KR100689289B1 - hydraulic circuit for construction heavy equipment - Google Patents

Abstract

When switching the operation device switching valve except the traveling device during construction of the construction equipment, it is possible to smoothly drive the other working equipment without interfering with the traveling speed and straightness of the heavy equipment. The left side connected to the first hydraulic pump (P1) A traveling switching valve (4), a right traveling switching valve (3) connected to the second hydraulic pump (P2), and a work device switching valve (1, 2) connected in series with the two-driving switching valves (3,4). 2, 5, 6, a switching valve (7.8) for the work device connected to the third hydraulic pump (P3) and downstream of the switching valve (7) and discharged from the third hydraulic pump (P3) during switching The switching valve (9) for supplying the operating oil to the switching valve (1, 2, 5, 6) and the two-way switching valve (3, 4) are switched and the switching valve (1, 2, 5, 6) is Hydraulic assembly for construction equipment, which is configured to operate a work device connected to the switching valves 1, 2, 5, and 6 by the hydraulic fluid discharged from the third hydraulic pump P3 during the switching. In the invention, the switching valves (1, 2, 5, 6) for the work device are formed independently of the second pilot passage (c, c1) and the second pilot passage (c, c1) in which the pilot pressure is formed when switching. And a third pilot passage f in which a pilot pressure is formed when the switching valves 7 and 8 for the work device are switched.

For this reason, when switching the work device switching valve during the operation of the heavy construction equipment, in the hydraulic circuit that can smoothly drive the working equipment without interfering with the running speed and straightness of the heavy equipment, the working device to save energy When the switching valve is switched to the work mode or the neutral mode, an automatic deceleration signal for selectively controlling the engine speed to control the oil supply amount can be applied from the switching valve to provide the operator with convenience. .

Hydraulic circuit, engine speed, selector valve, straightness, work device, construction equipment

Description

Hydraulic circuit for construction heavy equipment

1 is a hydraulic circuit diagram for heavy construction equipment according to the prior art,

2 is a hydraulic circuit diagram for construction equipment according to an embodiment of the present invention,

3 is a hydraulic circuit diagram for heavy construction equipment according to another embodiment of the present invention.

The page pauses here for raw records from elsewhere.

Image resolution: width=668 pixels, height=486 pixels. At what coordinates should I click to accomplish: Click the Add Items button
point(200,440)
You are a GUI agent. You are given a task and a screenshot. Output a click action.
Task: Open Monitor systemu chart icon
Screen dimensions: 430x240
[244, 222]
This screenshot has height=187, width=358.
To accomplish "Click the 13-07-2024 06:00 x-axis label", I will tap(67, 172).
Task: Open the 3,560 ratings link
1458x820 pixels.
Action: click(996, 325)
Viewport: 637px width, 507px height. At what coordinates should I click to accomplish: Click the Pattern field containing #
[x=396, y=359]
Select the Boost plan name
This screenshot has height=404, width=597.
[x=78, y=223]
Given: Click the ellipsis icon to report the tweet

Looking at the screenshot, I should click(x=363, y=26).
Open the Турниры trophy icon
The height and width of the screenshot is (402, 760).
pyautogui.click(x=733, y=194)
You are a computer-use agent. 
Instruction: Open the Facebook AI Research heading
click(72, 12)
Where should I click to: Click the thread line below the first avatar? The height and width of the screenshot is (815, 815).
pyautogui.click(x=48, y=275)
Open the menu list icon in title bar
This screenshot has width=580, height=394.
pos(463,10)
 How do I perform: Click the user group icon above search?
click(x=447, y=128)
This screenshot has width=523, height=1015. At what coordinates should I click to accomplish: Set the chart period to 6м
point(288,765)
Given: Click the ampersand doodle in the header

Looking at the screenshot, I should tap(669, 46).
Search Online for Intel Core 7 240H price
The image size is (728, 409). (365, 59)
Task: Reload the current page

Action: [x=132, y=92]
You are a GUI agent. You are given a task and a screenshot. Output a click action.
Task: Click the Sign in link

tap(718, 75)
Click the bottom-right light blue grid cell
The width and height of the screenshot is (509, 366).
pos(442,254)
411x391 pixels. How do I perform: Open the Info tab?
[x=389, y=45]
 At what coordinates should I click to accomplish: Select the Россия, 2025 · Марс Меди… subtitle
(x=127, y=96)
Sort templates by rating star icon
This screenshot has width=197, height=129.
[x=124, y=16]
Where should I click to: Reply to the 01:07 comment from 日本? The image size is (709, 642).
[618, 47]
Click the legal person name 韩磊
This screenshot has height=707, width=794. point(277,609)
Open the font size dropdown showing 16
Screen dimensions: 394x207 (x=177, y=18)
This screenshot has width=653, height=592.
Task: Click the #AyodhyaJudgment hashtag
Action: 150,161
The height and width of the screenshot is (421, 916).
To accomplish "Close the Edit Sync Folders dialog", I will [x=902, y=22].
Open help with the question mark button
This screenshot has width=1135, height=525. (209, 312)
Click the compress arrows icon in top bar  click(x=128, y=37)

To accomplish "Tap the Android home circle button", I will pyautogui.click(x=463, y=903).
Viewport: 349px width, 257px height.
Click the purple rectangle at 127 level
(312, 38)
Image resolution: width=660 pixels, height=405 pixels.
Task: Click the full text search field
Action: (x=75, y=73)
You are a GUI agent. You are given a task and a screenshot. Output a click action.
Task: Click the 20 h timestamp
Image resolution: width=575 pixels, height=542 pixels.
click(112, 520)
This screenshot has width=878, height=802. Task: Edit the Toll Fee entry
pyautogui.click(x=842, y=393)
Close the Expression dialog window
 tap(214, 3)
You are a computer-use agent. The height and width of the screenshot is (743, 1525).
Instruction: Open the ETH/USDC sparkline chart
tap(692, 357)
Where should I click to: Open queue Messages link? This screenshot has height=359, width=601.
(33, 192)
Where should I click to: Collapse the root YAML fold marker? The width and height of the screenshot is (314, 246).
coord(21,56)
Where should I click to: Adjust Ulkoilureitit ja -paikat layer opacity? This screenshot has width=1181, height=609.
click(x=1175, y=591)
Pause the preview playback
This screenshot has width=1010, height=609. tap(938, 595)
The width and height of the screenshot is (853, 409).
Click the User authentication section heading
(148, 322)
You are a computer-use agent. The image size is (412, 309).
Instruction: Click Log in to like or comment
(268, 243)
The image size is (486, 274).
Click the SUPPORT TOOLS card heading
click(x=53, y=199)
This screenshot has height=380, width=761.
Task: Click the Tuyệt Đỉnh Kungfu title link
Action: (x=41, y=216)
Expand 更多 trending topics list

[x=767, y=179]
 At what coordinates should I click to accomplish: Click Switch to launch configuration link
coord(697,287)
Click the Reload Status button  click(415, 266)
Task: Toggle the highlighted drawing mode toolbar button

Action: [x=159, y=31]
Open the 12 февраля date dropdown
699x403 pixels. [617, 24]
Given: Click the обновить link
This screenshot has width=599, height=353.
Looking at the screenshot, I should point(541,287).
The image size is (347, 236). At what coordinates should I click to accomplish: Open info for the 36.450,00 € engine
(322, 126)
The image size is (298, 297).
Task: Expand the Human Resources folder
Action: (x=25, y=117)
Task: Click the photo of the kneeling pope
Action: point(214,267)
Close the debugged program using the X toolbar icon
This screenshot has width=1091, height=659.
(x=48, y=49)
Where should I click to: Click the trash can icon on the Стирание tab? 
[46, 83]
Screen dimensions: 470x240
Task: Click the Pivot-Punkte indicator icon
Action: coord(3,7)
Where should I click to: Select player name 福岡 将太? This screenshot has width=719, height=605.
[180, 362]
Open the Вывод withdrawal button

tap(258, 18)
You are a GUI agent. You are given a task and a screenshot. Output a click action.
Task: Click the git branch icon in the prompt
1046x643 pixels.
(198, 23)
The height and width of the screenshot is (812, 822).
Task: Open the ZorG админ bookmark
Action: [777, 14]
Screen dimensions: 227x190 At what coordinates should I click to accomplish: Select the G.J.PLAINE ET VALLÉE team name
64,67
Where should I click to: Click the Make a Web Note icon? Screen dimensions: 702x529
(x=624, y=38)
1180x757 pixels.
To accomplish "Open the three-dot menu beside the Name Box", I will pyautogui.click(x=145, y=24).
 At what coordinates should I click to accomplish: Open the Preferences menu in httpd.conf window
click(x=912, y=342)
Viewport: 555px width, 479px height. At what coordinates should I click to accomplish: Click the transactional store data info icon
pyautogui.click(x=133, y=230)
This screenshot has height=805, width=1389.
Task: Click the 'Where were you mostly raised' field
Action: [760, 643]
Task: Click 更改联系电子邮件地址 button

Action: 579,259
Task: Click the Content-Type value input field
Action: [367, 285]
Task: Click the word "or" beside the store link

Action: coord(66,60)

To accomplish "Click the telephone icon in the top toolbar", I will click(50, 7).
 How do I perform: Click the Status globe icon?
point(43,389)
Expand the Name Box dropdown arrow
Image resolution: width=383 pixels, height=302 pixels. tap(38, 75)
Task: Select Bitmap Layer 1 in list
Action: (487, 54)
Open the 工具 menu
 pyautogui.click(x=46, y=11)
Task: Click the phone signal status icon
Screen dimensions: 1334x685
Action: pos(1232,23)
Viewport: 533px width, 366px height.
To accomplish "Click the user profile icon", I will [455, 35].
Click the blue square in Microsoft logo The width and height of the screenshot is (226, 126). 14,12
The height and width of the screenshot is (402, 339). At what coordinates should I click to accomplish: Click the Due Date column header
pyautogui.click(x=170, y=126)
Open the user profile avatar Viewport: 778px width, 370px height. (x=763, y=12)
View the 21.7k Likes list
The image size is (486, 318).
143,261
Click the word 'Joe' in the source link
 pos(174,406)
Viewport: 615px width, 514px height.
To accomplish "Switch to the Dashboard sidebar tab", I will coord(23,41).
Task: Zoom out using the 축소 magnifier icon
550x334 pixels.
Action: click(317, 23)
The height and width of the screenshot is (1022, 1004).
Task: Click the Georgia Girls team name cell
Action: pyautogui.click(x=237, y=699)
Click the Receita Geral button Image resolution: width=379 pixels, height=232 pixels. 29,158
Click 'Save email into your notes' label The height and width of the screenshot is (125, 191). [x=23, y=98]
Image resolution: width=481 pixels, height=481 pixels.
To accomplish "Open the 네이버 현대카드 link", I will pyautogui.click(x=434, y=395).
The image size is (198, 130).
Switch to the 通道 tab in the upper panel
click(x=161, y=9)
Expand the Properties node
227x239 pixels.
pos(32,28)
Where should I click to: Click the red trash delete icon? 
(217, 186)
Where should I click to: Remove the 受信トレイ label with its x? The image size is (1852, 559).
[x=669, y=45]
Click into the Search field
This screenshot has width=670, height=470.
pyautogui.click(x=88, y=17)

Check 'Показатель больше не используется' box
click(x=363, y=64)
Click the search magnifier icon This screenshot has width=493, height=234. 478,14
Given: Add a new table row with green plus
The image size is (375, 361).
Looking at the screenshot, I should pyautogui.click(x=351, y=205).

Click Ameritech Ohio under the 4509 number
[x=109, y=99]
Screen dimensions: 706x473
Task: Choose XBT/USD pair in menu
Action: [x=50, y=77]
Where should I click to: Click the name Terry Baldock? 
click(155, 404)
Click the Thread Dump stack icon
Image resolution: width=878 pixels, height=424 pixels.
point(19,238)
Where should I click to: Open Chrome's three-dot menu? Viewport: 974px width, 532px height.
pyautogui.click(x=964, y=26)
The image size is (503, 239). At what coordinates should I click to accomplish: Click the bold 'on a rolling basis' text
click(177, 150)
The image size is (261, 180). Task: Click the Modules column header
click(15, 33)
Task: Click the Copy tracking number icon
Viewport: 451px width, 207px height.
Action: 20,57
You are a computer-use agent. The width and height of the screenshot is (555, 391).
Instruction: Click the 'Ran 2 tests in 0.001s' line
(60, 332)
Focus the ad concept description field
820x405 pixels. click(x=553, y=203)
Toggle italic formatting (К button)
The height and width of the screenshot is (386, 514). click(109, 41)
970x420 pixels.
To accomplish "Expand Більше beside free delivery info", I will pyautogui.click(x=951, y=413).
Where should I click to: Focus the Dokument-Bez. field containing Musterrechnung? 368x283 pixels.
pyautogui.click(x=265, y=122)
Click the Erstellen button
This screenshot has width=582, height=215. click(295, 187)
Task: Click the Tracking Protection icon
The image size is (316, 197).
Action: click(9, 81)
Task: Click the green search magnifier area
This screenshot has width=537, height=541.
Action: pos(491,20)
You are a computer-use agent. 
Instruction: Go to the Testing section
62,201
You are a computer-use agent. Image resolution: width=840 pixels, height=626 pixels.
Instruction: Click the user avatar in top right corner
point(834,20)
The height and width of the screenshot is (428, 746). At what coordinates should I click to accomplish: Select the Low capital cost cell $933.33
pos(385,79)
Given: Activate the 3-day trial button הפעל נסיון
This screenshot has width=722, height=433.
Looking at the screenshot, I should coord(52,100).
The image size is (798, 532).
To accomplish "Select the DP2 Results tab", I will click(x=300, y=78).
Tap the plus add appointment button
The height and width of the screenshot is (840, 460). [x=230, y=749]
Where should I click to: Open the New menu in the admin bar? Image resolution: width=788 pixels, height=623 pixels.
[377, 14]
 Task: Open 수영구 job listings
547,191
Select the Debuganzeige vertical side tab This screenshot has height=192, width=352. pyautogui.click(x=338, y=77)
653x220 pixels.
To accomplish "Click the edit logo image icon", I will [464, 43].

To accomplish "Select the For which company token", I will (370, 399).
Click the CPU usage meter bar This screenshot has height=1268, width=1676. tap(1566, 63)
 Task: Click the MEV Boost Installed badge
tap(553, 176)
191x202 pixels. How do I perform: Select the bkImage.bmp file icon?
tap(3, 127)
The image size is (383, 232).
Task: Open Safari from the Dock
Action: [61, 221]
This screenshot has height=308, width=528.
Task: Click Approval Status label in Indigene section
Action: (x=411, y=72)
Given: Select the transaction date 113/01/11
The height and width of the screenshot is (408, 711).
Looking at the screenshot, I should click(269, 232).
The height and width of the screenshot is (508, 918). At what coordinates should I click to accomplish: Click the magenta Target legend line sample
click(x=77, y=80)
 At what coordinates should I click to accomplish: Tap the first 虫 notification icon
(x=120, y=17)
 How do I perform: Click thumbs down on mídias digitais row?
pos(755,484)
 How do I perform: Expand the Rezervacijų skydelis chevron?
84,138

* Explanation of symbols used in the main part of the drawing

1,2,5,6,7,8; Switching Valve for Work Equipment

3,4; Travel switching valve

9; Joining valve

12,13; Shuttle Valve

P1; 1st hydraulic pump

P2; 2nd hydraulic pump

P3; 3rd hydraulic pump

P4; 4th hydraulic pump

A; The first passage

B; Second passage
a; Pilot port
b; First pilot aisle
c; 2nd pilot aisle
d; Pilot aisle
e; Tank passage
f; 3rd pilot aisle

The present invention relates to a hydraulic circuit for heavy construction equipment that enables to smoothly drive other working equipment without interference to the traveling speed and straightness of the heavy equipment when switching the switching valve for the working device except the traveling device during the running of the construction equipment.

More specifically, in order to drive the work device to minimize energy consumption, the engine speed is maximized when the changeover valve is switched to the working mode, and the hydraulic oil is supplied to the maximum in the neutral mode. The present invention relates to a hydraulic circuit for heavy construction equipment having a switching valve for obtaining an auto decel signal.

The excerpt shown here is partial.